Conservative polemicist
Breitbart News Network was originally founded in 2007 by Andrew Breitbart, a pugnacious conservative polemicist who had been involved in the early stages of two of the most influential new insurgent internet media companies of the internet era.
Following stints as an editor with Matt Drudge’s Drudge Report and a researcher on Arianna Huffington’s Huffington Post, he launched his own self-named site following a trip to Israel.
In the words of its founder, the site would be “pro-freedom and pro-Israel”, while also being “committed to the destruction of the old media guard”.
Andrew Breitbart played a significant role in breaking stories such as the sexting scandal surrounding Democratic politician (and husband of Clinton confidante Huma Abedin) Anthony Weiner.
He was also a prominent voice in the Tea Party movement which emerged following the election of Barack Obama. However, unlike some of his conservative allies, he took an inclusive position on LGBT issues and was a strong critic of the birtherism lie promulgated by Donald Trump about Obama.
At the time of his sudden death at the age of 43 in 2012, Breitbart had been developing the site further, moving it away from a links-based aggregation service to a more tabloid style, with click-friendly headlines and brash visuals.
Breitbart’s premature death led to the site’s takeover by Bannon, who has shifted it editorially towards becoming what he himself has described as “the platform for the alt-right”.
Alt-right, or alternative right, is a term for a movement of extreme conservatives who, according an article on Breitbart itself, are not racist but are “unapologetically embracing a new identity politics that prioritises the interests of their own demographic”.
They claim not to be misogynist, but to “incorporate masculinist principles”. The same article acknowledges that neo-Nazis make up part of the alt-right.
“The alt-right supports the mass deportation of undocumented immigrants and protectionist trade policies.
It opposes feminism, diversity, gay rights, globalism, gun control and civil rights,” wrote Thomas J Main, a professor at the School of Public and International Affairs at Baruch College, CUNY, who is writing a book on the subject.
In April, the Southern Poverty Law Center noted the shift in Breitbart's editorial position.
“Over the past year the media outlet has been openly promoting the core issues of the alt-right, introducing these racist ideas to its readership – much to the delight of many in the white nationalist world who could never dream of reaching such a vast number of people.”
Ethno-nationalism
Breitbart's former editor-at-large Ben Shapiro says it has now become "the go-to alt-right website, pushing white ethno-nationalism as a legitimate response to political correctness, and the comment section turning into a cesspool for white supremacist meme-makers."
Shapiro left following the controversy over Breitbart’s failure to support one of its reporters, Michelle Shields, over allegations she had been manhandled by Trump’s then campaign manager, Corey Lewandowski.
He says that under Bannon’s stewardship, everything humanly possible was done to make the site a subservient tool of the Trump campaign.
That strategy seems to have worked.
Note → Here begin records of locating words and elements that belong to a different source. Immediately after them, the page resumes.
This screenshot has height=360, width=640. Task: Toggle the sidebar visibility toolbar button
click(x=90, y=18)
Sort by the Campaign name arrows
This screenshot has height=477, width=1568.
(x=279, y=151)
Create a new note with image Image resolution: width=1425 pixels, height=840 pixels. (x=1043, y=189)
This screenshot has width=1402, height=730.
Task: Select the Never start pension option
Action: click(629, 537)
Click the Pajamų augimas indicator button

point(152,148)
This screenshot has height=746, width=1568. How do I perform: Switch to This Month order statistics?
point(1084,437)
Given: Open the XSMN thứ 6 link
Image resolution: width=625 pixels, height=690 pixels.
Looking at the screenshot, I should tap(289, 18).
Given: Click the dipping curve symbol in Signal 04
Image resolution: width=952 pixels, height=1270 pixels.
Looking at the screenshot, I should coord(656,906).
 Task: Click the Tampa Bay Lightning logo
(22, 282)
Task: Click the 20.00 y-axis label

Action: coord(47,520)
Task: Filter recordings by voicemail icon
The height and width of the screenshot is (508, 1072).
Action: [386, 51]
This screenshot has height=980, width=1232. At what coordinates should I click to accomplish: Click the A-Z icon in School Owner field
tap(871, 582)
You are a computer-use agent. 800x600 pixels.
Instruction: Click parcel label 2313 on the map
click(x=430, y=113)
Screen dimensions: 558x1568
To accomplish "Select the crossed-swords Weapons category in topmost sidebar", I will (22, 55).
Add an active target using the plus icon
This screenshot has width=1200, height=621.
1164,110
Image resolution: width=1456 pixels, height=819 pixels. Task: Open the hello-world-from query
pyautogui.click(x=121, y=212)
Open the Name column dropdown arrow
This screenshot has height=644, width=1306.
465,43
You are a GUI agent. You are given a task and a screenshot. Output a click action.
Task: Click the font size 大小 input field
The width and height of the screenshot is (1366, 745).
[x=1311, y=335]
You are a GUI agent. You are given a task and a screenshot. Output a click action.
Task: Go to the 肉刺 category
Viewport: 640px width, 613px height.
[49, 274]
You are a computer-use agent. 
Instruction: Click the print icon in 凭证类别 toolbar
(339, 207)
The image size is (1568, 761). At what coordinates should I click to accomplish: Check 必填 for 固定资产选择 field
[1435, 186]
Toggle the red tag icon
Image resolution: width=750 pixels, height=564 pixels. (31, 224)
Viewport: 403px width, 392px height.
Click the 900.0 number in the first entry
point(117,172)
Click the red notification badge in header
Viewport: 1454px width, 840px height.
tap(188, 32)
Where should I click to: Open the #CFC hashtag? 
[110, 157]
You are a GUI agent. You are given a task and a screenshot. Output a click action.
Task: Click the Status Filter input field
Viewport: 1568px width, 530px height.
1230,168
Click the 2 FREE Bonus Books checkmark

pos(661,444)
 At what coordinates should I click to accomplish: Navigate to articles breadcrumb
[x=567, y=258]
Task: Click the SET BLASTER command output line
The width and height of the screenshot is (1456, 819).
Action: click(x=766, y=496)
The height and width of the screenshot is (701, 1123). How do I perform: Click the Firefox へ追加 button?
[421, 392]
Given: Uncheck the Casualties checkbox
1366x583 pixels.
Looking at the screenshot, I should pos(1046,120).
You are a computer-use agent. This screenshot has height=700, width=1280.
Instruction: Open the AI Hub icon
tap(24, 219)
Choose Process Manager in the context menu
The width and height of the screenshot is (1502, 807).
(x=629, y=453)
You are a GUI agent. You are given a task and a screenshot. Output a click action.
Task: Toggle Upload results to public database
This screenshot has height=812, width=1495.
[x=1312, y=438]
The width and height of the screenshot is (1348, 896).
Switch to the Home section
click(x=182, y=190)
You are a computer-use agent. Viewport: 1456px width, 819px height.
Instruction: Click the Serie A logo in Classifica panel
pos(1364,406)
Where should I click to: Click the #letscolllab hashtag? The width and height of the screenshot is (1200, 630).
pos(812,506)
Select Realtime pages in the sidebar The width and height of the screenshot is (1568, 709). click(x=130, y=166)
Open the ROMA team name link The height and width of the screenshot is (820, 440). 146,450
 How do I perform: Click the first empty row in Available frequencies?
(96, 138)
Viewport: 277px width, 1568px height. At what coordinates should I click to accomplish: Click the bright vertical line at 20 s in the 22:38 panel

Breitbart and Bannon have ridden the Trump wave all the way to the White House.
In so doing, they have brought ideas previously considered beyond the pale right into the centre of power. They don’t intend to stop there.
Breitbart offshoots are planned for France and Germany in the next few months, joining the already existing London branch (recent sample headline: “Climate change: the hoax that costs us $4 billion a day”).
Breitbart's editor-in-chief, Alexander Marlow, told the New York Times on Sunday that it planned to support Marine Le Pen, the leader of the National Front in next year's French elections.
“So much of the media mocked us, laughed at us, called us all sorts of names,” said Marlow.
“And then for us to be seen as integral to the election of a president, despite all of that hatred, is something that we certainly enjoy and savour.”